The cynic inside me suggests this is the reason behind the new 'corporate social responsibility' culture that's gripping the IT world. Microsoft chairman Bill Gates gives more money to charity than anyone else, PC manufacturers like Dell and HP are increasingly looking to produce 'green' PCs, and Google keeps banging on about not being evil. But despite such promises, big companies still fall foul of the unwritten rules.
The fact that Google has grown into a mega-corporation seems to have become conventional wisdom over the past two years, and PC Pro has jumped aboard the Page and Brin bandwagon: our feature last year weighed up the pros and cons of Google's dominance (see issue 134, p136). The difference between Google and other giants of industry is that it has made a huge deal of its commitment to purity since its very beginnings. But that 'don't be evil' line has been banded around enough times now that most people disregard it as a piece of naive idealism that's tricky to maintain in a dog-eat-dog environment dominated by lawyers, takeovers and shareholders.
And it seems you can't maintain customer goodwill if you want to make any sort of headway in the Chinese market - the enormity of which dictates that any global IT business would be foolish not to explore the potential for setting up an office there. It's a fast-growing economy with a fast-growing Internet population that comes second only to the US in terms of the sheer number of people regularly going online.

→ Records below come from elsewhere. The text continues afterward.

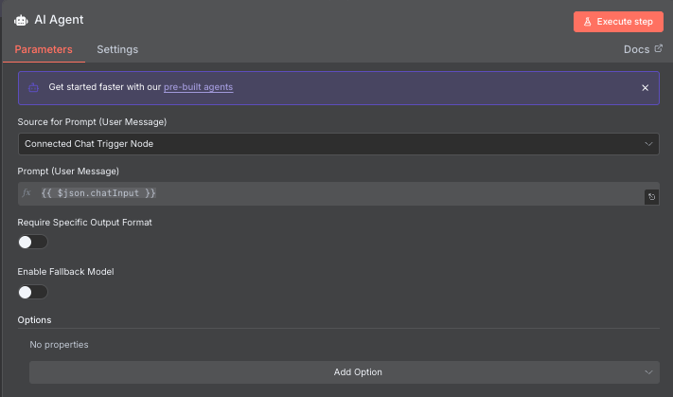Click the AI Agent node title
This screenshot has height=397, width=673.
60,20
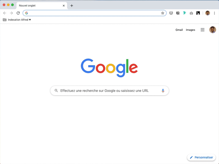219x164 pixels.
Task: Open Chrome three-dot menu
Action: pyautogui.click(x=214, y=13)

But IT companies hopeful of getting a piece of the action must offset this with the fact that China censors the Internet with such a ferocity that more than 60 people are imprisoned there for expressions on the Web, according to the Human Rights Watch World Report for 2005. Restrictions over publishing, the Internet and even text messaging have increased over the past year as a result of growing uneasiness within the Chinese Communist Party about the scale of the dangers of Net freedom.

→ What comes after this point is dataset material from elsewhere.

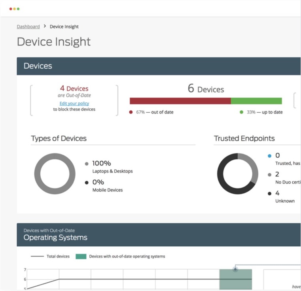This screenshot has width=301, height=291.
Task: Click the red dot beside 67% out of date
Action: point(131,112)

Last September, the Ministry of Information Industry and the State Council unleashed new regulations on Internet news, which prevent the distribution of any uncensored version of a news event or commentary. The move affected Internet portals, email systems and SMS.
Net users in China face sophisticated filters, registration of all personal domestic websites and personal responsibility for all content, meaning the Internet behind the so-called Great Firewall of China is far removed from the Web we see. For an IT company in the Western world, cutting a deal with the Chinese government to help set up a business there requires huge concessions.

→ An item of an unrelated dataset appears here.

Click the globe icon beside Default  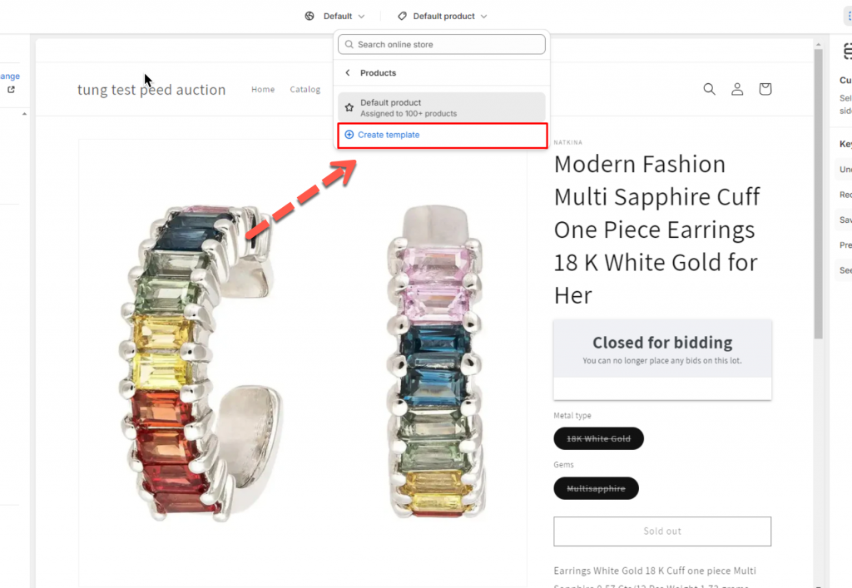coord(310,16)

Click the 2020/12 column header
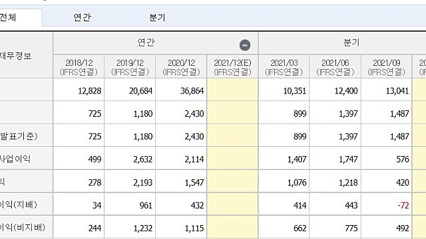(x=181, y=67)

And yet everybody's favourite e-commerce giant has backed down and agreed to censor its search results in order to gain greater access to Chinese web surfers. The new Chinese language version - to be found at www.google.cn - has been adapted to satisfy Beijing's hard-line approach to the availability of information. That means you're unlikely to get many hits if you type 'Taiwanese independence' into the search engine while sitting in an Internet cafe in Shanghai. Google claims that providing censored results is more consistent with its bid to make information universally accessible than providing no information, but this argument has fallen on deaf ears.